Hormonların, alınan gıdaların bir ürünü olduğuna dikkat çeken Dr. Strunz, yenilenlerin, şişman veya zayıf olmanın yanı sıra, insan duygu ve düşüncelerini de etkilediğine dikkat çekti. Dolayısıyla hormonlar alt üst olduğundan, yağ bezlerinde yağ depolandığını kaydeden Dr. Strunz, bu nedenle hormonların, hareket yapma isteğimizin de azalmasına neden olduğunu vurguladı.

İYİ VE KÖTÜ HORMONLAR
Bünyede sayısız miktarda hormon bulunduğunu, ancak bunlardan önemli olanın genç ve zayıf kalmayı sağladığından “iyi” olarak nitelendirilebilen testosteron ve HGH hormonlarının tanınması gerektiğini belirten Dr. Strunz, “Testosteron, gıda üzerinden alınabilen çinko, mangan ve albümin alma yoluyla üretilebildiği gibi, bazı kas hareketleri, koşma, yürüme ve mutluluk verici düşüncelerle harekete geçebilirler. Büyüme hormonu olan HGH insan vücudundaki en güçlü yağ yakıcı Madde. Halk dilinde gençlik hormonu olarak da adlandırılan HGH’yi bünye, en fazla derin uykudayken üretiyor. Gündüzleri kas egzersizleri yaparak, hayal görerek veya meditasyon yaparak rahatlama yoluyla bu uyku dönemi taklit edilerek bu hormon çoğaltılabilir” dedi.

Dr. Strunz, kötü hormonların ise kortisol ve ensülin olduğuna dikkat çekerek, bunların yaşlandırdığını, şişmanlattığını ve hasta yaptığını belirtti. Dr. Strunz, stres hormonu olarak nitelendirilen kortisolun, işyerindeki ve evdeki sinir bozucu olaylar karşısında çoğaldığını, kas oranını azaltırken yağ depolarını artırdığını söyledi.

Yaşlanmayı ve hastalanmayı hızlandıran ensülinin de, yağ hücrelerindeki yağın birikmesinin ana sorumlusu olduğuna işaret eden Dr. Strunz, insanları şişmanlatan bu maddenin, kola, çikolata patates ve beyaz ekmekte bulunduğunu belirtti.

ZAYIFLATAN HORMON
Yemek yenildiğinde, kan şeker oranı yükseldiğini vurgulayan Dr. Strunz, “Midenin arkasında olan, boşaltıcı kanallarıyla onikiparmak bağırsağına bağlı, iç ve dış salgıları olan iri bir bez olan pankreas, ensülini kandaki şekeri, hücreleri taşıması için görevlendirir. Orada kaslar, beyin ve kalp için şekere ihtiyaç var. Ancak, şişmanlatıcı hormon ensülin kanda yüzdüğü sürece, yağlar sökülemez, aksine yağ bezlerine bile sokulur. Ensülin kandan kaybolduğunda, zayıflama hormonu glukagon devreye girerek, depolardaki yağı hareketlendirerek, yakılması için kaslara nakliye eder” dedi.

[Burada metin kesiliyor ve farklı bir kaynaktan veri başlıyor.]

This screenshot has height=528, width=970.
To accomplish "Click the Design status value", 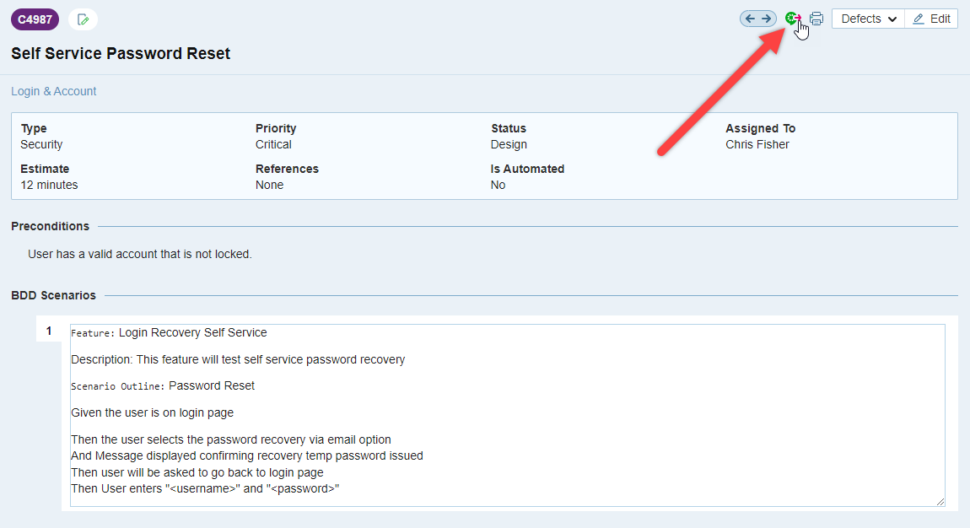I will coord(509,144).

Dr. Ulrich Strunz, sürekli bünyenin yakması için ensülin üretmesi gereken besinleri yiyenlerin, ister istemez kilo aldığına işaret ederek bu nedenle yiyeceklerin kalori miktarından ziyade besinlerin şeker endeksine dikkat edilmesi gerektiğinin altını çizdi.

AKILLI DİYET İÇİN TAVSİYELER
Bol uyku: En ideali on saat, çok yağ yakar. Gündüzleri iş yerinde de kestirme imkanı olan, bu etkiyi artırabilir.

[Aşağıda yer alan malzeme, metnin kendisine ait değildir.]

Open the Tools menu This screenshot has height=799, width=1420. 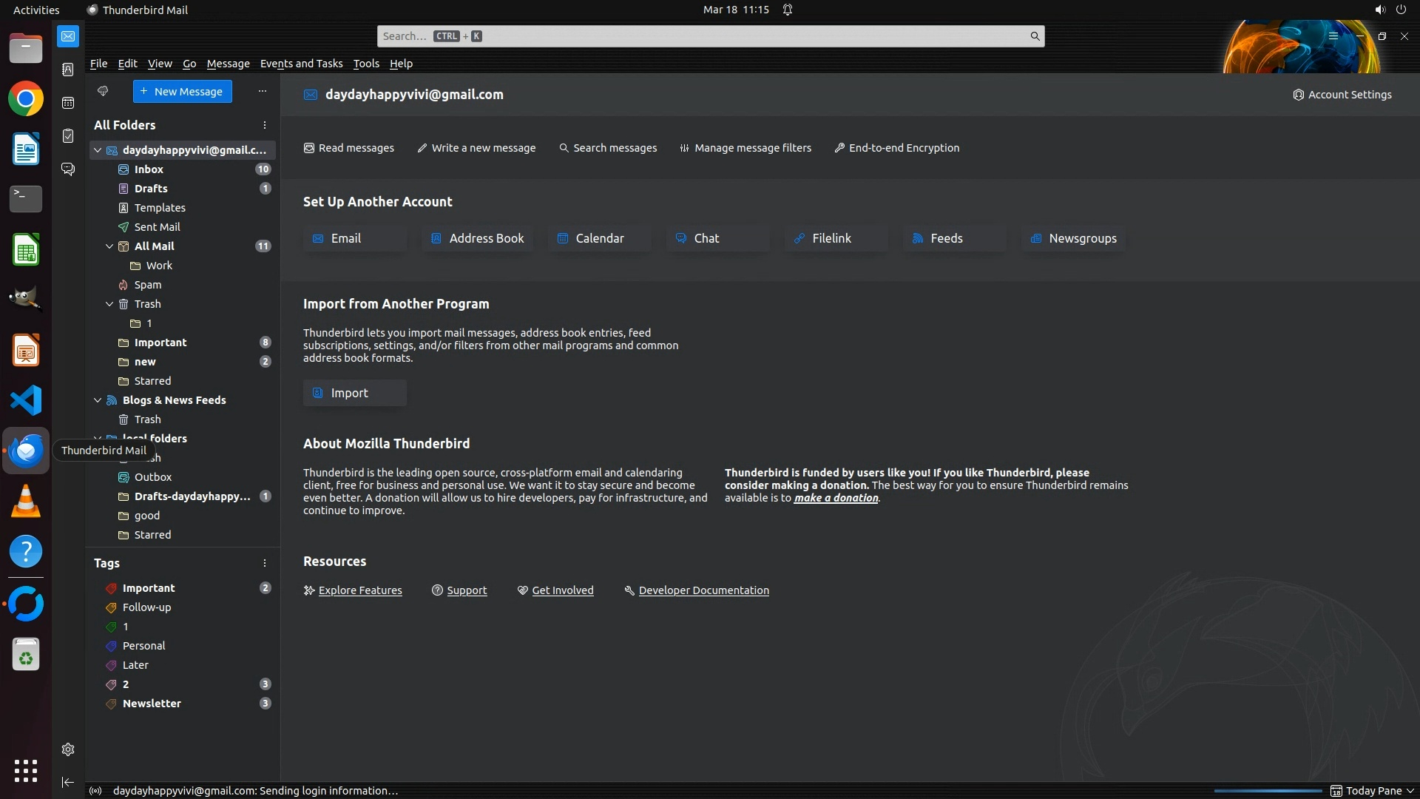[x=365, y=64]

Az yemenin yan etkileri: Kalori sayanlar, kilo alır. Çünkü 1200-kalori-rejimi uygulayan kişi, yağ metabolizmasını harekete geçirmek için zayıflatıcı hormonları üreten besinleri alamıyor.

Albümin yağları söker: Ayrıca zayıflamak isteyenler, günde üç-dört kez 30′ar gram kalori ve yağ yakıcı albümine ihtiyacı var. Üstelik bünye albümini yağa çevirerek depolamıyor. Bunun için albümin tozundan hazırlanan içecekler tavsiye edilir. Aksi takdirde gerekli miktarı almak için çok yemek gerekir.

Şeker endeksi: Ensülinin kandan kaybolması için şeker endeksi düşük olan sebze, meyve, tavuk eti, balık, az pişmiş makarna, kaba öğütülmüş buğdaydan veya çavdardan yapılmış ürünleri ve süt ürünleri gibi gıda maddelerini tüketilmesi tavsiye edilir.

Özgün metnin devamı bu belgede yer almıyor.